WHAT THE EXERCISE ASKS >>
Please reproduce the rows word for word, covering only the stretch from the line containing "Task: Click the Brand" through the end of the rows.

===== ENTRIES PROVIDED =====

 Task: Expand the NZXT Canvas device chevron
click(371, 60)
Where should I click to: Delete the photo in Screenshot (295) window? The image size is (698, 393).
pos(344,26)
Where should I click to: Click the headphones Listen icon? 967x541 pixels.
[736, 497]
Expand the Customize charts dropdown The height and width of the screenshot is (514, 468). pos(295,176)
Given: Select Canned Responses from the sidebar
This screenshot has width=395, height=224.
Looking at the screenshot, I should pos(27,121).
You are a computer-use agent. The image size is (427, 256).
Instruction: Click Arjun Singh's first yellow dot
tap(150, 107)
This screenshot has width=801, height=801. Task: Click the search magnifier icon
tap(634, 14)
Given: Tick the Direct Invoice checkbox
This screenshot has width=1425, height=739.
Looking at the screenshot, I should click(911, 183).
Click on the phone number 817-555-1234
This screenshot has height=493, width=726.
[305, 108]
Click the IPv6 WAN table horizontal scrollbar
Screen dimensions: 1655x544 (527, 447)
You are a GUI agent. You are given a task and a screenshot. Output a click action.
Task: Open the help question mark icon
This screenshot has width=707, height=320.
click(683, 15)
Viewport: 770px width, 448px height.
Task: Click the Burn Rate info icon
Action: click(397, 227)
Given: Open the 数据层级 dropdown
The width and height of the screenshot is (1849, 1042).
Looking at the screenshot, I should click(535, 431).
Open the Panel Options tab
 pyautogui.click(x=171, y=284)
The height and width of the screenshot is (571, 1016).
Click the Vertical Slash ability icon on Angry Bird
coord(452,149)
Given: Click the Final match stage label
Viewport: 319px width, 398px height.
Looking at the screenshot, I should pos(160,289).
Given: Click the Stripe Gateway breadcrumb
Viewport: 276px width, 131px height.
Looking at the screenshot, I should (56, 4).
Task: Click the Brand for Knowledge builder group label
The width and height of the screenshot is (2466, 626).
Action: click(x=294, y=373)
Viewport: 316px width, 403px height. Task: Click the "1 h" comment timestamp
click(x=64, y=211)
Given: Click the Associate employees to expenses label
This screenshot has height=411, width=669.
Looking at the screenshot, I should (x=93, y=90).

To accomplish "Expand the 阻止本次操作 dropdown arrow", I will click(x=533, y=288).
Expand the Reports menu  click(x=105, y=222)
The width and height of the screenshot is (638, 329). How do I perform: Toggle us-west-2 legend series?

=====

ANSWER TO THE EXERCISE >>
Task: Click the Brand for Knowledge builder group label
The width and height of the screenshot is (2466, 626).
Action: click(x=294, y=373)
Viewport: 316px width, 403px height. Task: Click the "1 h" comment timestamp
click(x=64, y=211)
Given: Click the Associate employees to expenses label
This screenshot has height=411, width=669.
Looking at the screenshot, I should (x=93, y=90).

To accomplish "Expand the 阻止本次操作 dropdown arrow", I will click(x=533, y=288).
Expand the Reports menu  click(x=105, y=222)
The width and height of the screenshot is (638, 329). How do I perform: Toggle us-west-2 legend series?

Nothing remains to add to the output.